## REQUIRED WORK
Within the lines below, the span from the line with "Sexshop Boedo (99, 2176)" to the line with "Privacy policy (412, 2314)", both ends included, is to be reproduced exactly, with pictures omitted.

╭─ THE DATA

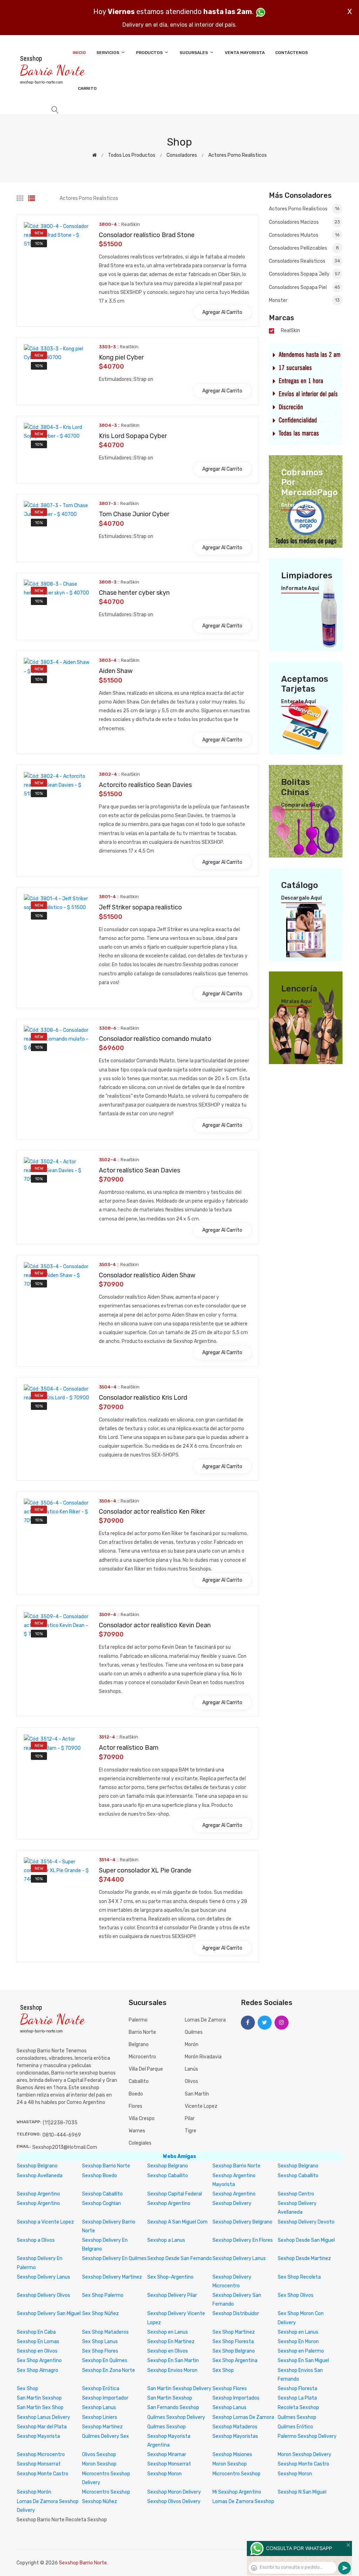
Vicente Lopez (201, 2106)
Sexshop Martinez (102, 2427)
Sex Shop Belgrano (233, 2351)
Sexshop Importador (105, 2398)
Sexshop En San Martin (173, 2360)
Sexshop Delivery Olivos (43, 2295)
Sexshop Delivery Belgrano (242, 2222)
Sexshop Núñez (99, 2501)
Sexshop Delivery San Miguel (49, 2313)
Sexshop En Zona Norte (108, 2370)
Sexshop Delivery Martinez (112, 2277)
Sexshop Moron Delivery (174, 2492)
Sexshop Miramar (166, 2454)
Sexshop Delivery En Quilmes (114, 2258)
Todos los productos (131, 155)
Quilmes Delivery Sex (105, 2436)
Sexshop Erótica (100, 2389)
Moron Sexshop (99, 2464)
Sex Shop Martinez (233, 2332)
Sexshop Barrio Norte (106, 2166)
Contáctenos (291, 52)
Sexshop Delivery (231, 2203)
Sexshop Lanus (99, 2407)
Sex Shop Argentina (234, 2360)
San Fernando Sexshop (173, 2407)
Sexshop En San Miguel (303, 2360)
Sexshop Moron (164, 2474)
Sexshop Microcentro (41, 2454)
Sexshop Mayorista (38, 2436)
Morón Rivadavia (203, 2057)
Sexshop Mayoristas (235, 2436)
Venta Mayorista (245, 52)
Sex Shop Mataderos (105, 2332)
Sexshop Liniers (99, 2417)
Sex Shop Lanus (100, 2342)
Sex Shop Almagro (37, 2370)
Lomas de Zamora (205, 2020)
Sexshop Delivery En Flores (242, 2240)
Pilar (190, 2118)
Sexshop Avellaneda (39, 2176)
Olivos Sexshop (99, 2454)
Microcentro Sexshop (236, 2474)
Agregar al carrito (222, 312)
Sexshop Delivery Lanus (239, 2258)
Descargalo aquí (301, 898)
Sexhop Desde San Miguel (306, 2240)
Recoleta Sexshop (298, 2407)
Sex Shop (223, 2370)
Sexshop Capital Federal (174, 2194)
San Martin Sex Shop (40, 2407)
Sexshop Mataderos (234, 2427)
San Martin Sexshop (39, 2398)
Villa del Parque (146, 2069)
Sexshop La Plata (297, 2398)
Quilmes (194, 2032)
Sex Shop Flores (100, 2351)
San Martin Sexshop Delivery (179, 2389)
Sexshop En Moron (298, 2342)
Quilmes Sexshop (297, 2417)
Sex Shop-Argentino (170, 2277)
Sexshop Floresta (297, 2389)
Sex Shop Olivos (295, 2295)
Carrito (87, 88)
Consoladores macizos (304, 222)
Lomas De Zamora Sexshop (243, 2501)
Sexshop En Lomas (38, 2342)
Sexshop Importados (235, 2398)
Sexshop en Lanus (167, 2332)
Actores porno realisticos (237, 155)
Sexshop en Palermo (301, 2351)
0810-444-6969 (61, 2135)
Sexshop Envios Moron (172, 2370)
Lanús (191, 2069)
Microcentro (142, 2057)
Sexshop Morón (34, 2492)
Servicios (108, 52)
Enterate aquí (298, 505)
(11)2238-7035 (60, 2123)
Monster (304, 300)
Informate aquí (300, 588)
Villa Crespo (142, 2118)
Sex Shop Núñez (100, 2313)
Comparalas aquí (302, 805)
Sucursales (194, 52)
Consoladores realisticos (304, 261)
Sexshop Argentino (38, 2194)
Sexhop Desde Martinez (304, 2258)
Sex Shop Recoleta (299, 2277)
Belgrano (139, 2044)
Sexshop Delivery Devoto (306, 2222)
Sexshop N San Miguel (302, 2492)
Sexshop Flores (229, 2389)
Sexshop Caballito (167, 2176)
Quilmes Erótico (295, 2427)
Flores (135, 2106)
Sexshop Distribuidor (235, 2313)
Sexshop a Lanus (166, 2240)
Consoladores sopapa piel (304, 287)
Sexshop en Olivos (37, 2351)
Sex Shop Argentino (39, 2360)
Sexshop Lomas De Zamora (243, 2417)
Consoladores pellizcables (304, 248)
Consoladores (182, 155)
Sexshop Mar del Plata (42, 2427)
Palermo (138, 2020)
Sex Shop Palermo (102, 2295)
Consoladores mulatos (304, 235)
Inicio (79, 52)
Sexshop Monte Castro (303, 2464)
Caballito (139, 2081)
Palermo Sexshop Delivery (307, 2436)
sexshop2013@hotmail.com (64, 2147)
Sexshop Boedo (99, 2176)
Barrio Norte (142, 2032)
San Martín (197, 2094)
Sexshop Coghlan (101, 2203)
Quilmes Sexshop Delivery (176, 2417)
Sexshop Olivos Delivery (174, 2501)
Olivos (191, 2081)
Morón (191, 2044)
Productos (150, 52)
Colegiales (140, 2143)
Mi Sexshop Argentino (236, 2492)
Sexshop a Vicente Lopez (45, 2222)
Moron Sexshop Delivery (304, 2454)
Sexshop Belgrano (37, 2166)
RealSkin (290, 330)
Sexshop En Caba (36, 2332)
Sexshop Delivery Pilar (172, 2295)
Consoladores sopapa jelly (304, 274)
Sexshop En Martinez (171, 2342)
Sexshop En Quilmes (104, 2360)
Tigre (190, 2131)
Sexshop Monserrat (39, 2464)
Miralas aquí (296, 1001)
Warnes (137, 2131)
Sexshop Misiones (232, 2454)
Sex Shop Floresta (233, 2342)
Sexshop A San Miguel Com (177, 2222)
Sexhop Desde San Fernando (179, 2258)
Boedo (136, 2094)
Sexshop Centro (296, 2194)
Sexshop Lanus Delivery (43, 2417)
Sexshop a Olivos (36, 2240)
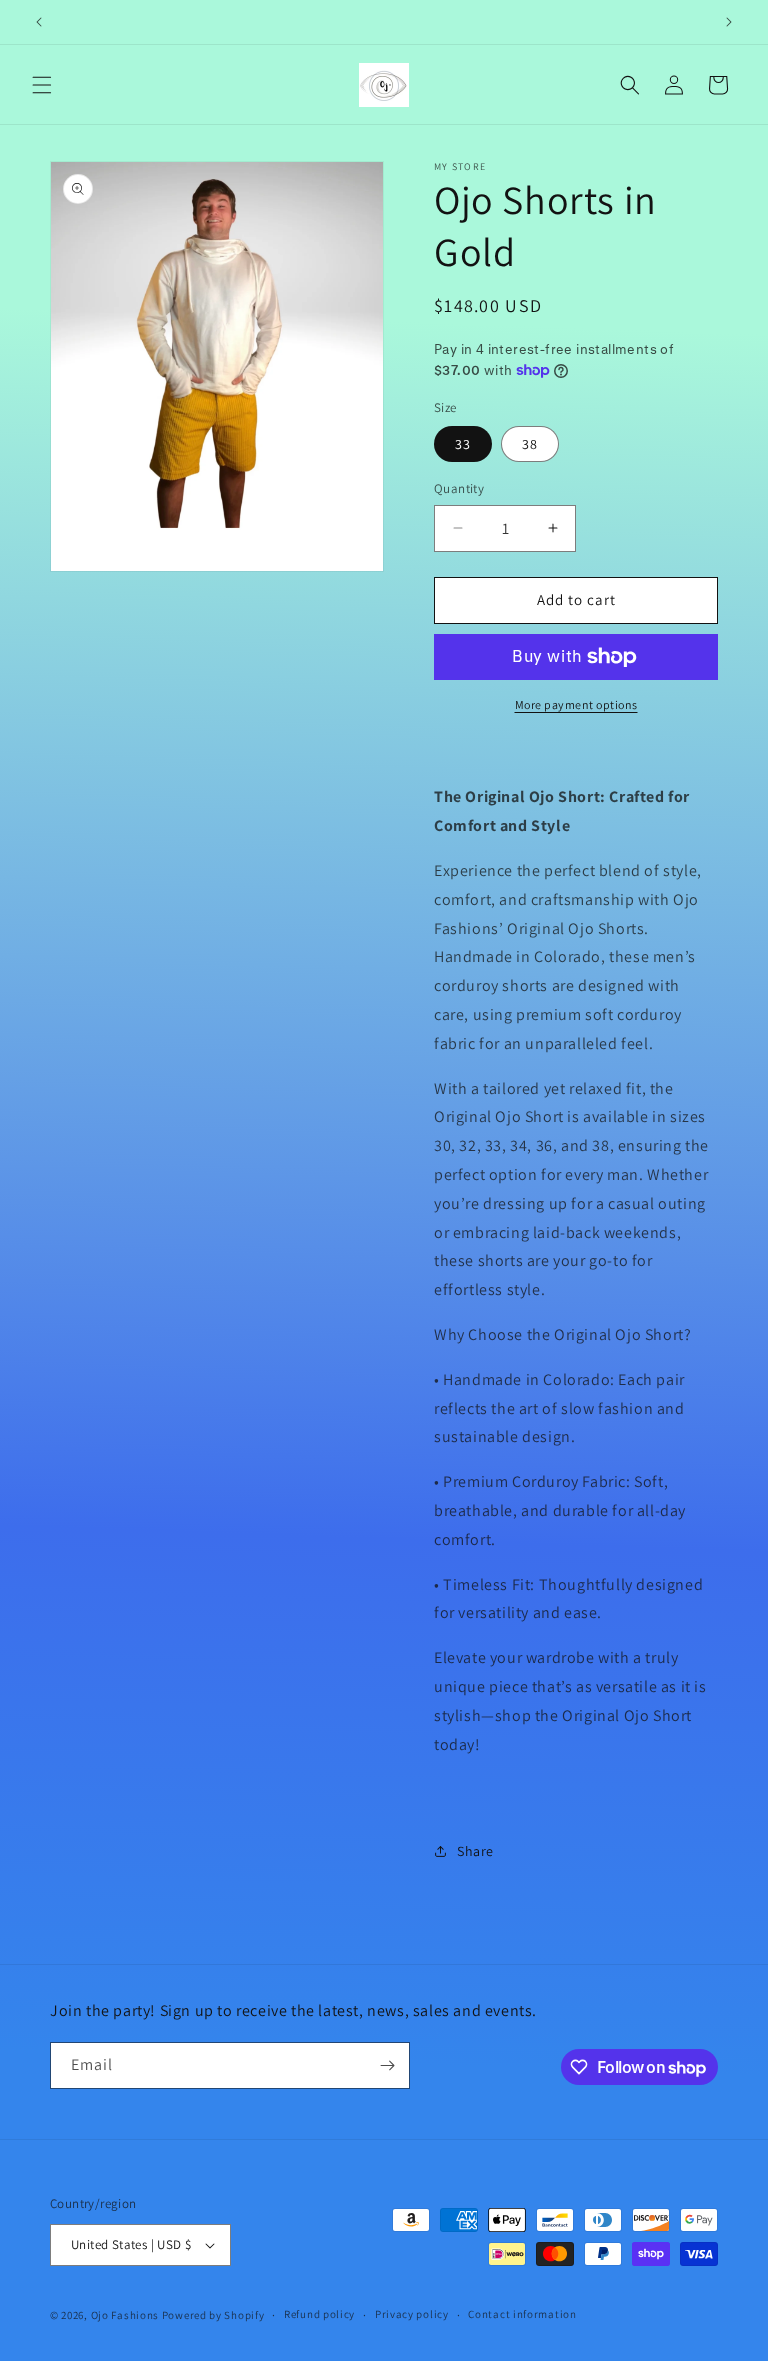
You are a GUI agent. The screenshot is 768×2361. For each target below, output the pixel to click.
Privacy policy (412, 2314)
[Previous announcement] (39, 22)
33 (463, 444)
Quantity (459, 488)
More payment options (576, 704)
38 (530, 444)
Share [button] (475, 1851)
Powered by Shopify (213, 2315)
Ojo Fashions (125, 2315)
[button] (42, 85)
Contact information (522, 2314)
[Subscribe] (387, 2065)
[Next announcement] (729, 22)
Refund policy (319, 2314)
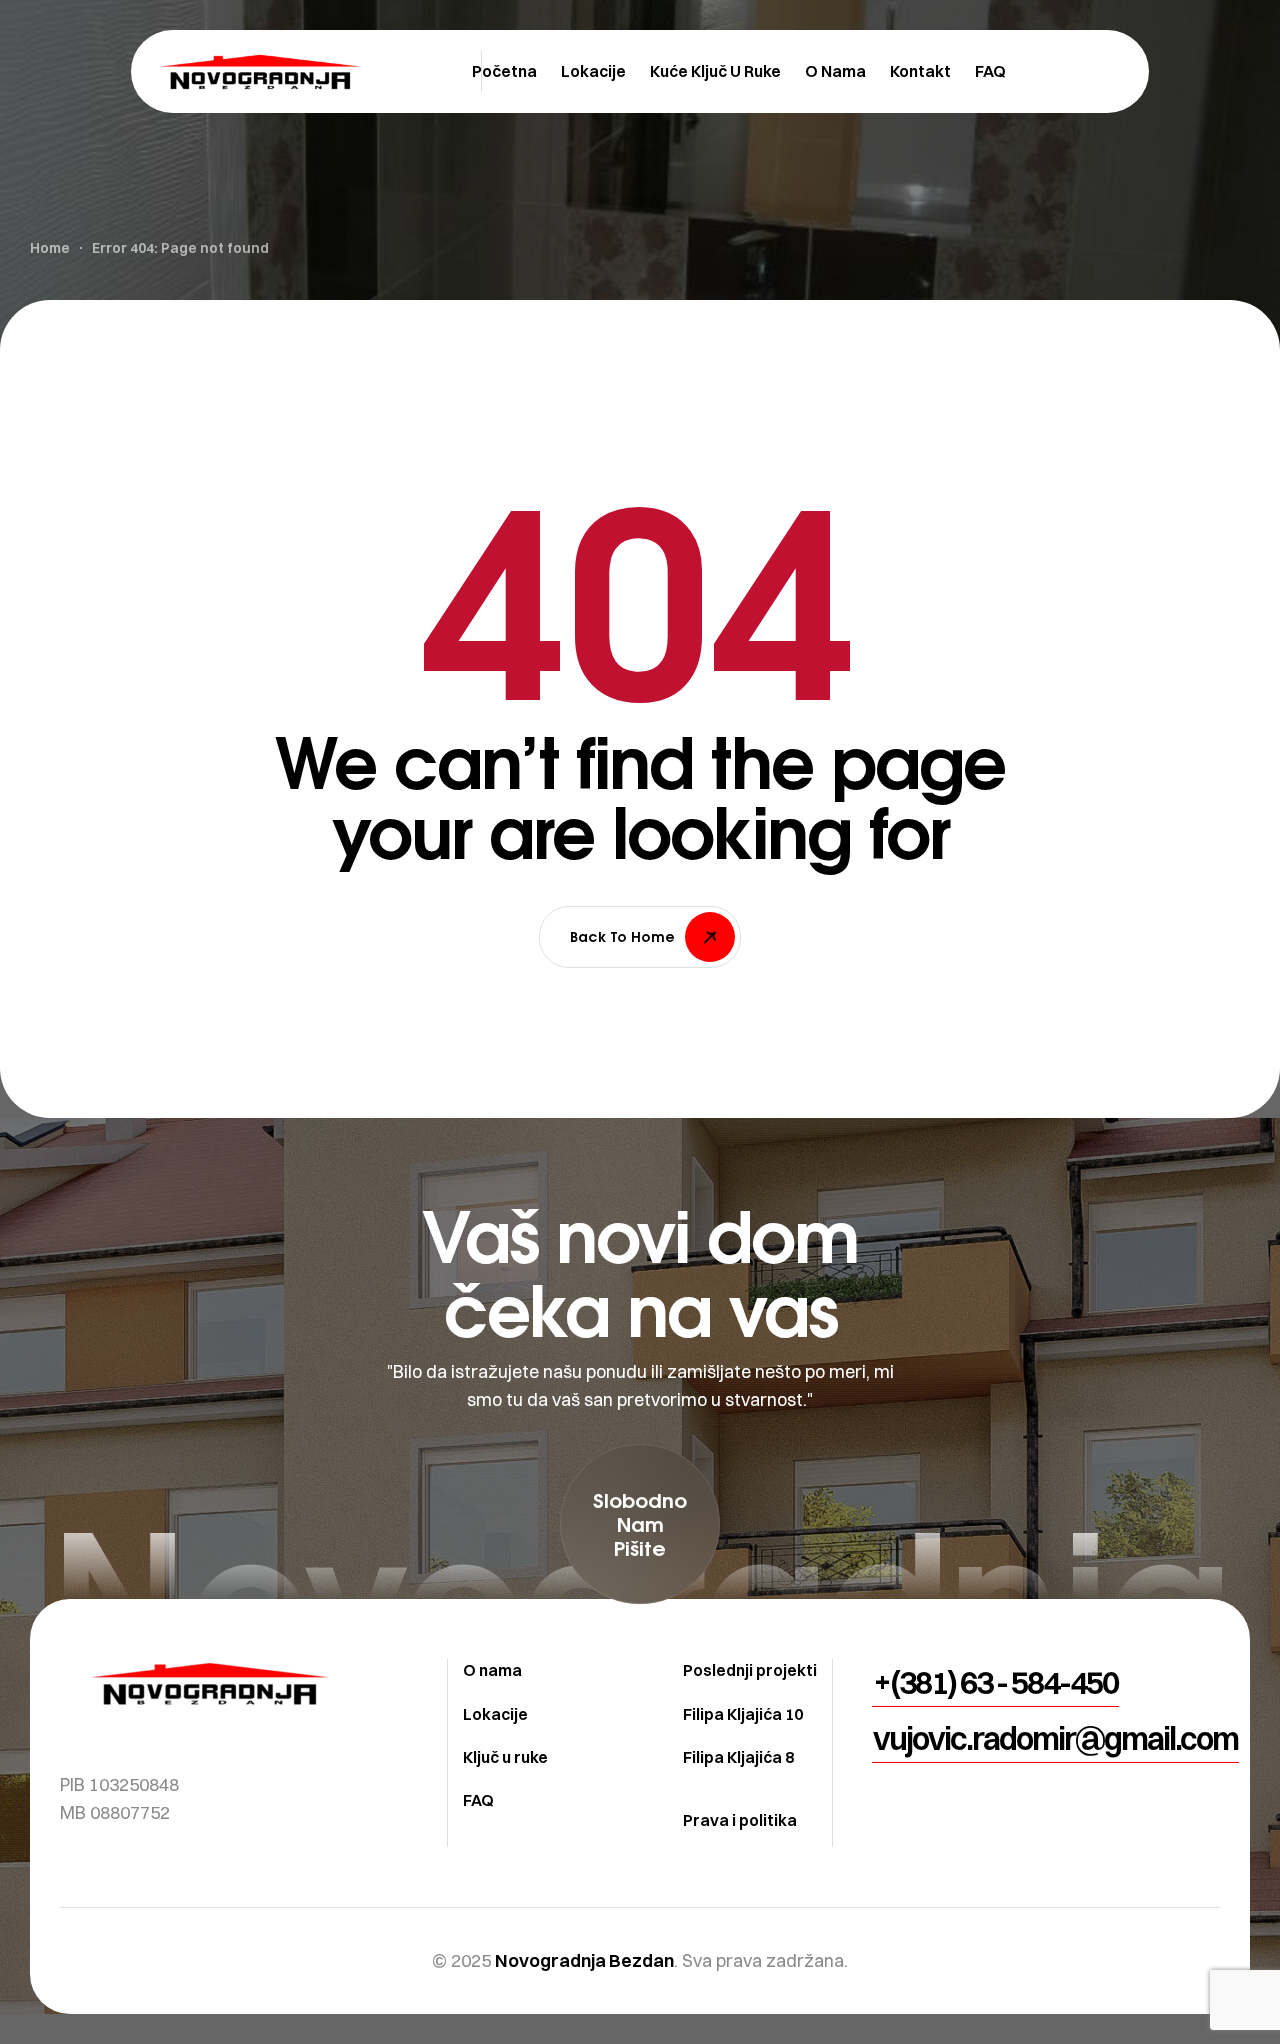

╰─

## RESULT FOR THIS TASK
Sexshop Boedo (99, 2176)
Barrio Norte (142, 2032)
San Martín (197, 2094)
Sexshop Coghlan (101, 2203)
Quilmes Sexshop Delivery (176, 2417)
Sexshop Olivos Delivery (174, 2501)
Olivos (191, 2081)
Morón (191, 2044)
Productos (150, 52)
Colegiales (140, 2143)
Mi Sexshop Argentino (236, 2492)
Sexshop a Vicente Lopez (45, 2222)
Moron Sexshop Delivery (304, 2454)
Sexshop Belgrano (37, 2166)
RealSkin (290, 330)
Sexshop En Caba (36, 2332)
Sexshop Delivery Pilar (172, 2295)
Consoladores sopapa jelly (304, 274)
Sexshop En Martinez (171, 2342)
Sexshop En Quilmes (104, 2360)
Tigre (190, 2131)
Sexshop Monserrat (39, 2464)
Miralas aquí (296, 1001)
Warnes (137, 2131)
Sexshop Misiones (232, 2454)
Sex Shop Floresta (233, 2342)
Sexshop A San Miguel Com (177, 2222)
Sexhop Desde San Fernando (179, 2258)
Boedo (136, 2094)
Sexshop Centro (296, 2194)
Sexshop Lanus Delivery (43, 2417)
Sexshop a Olivos (36, 2240)
You are a GUI agent. The screenshot is 768×2361. For each target below, output the pixel to click.
Privacy policy (412, 2314)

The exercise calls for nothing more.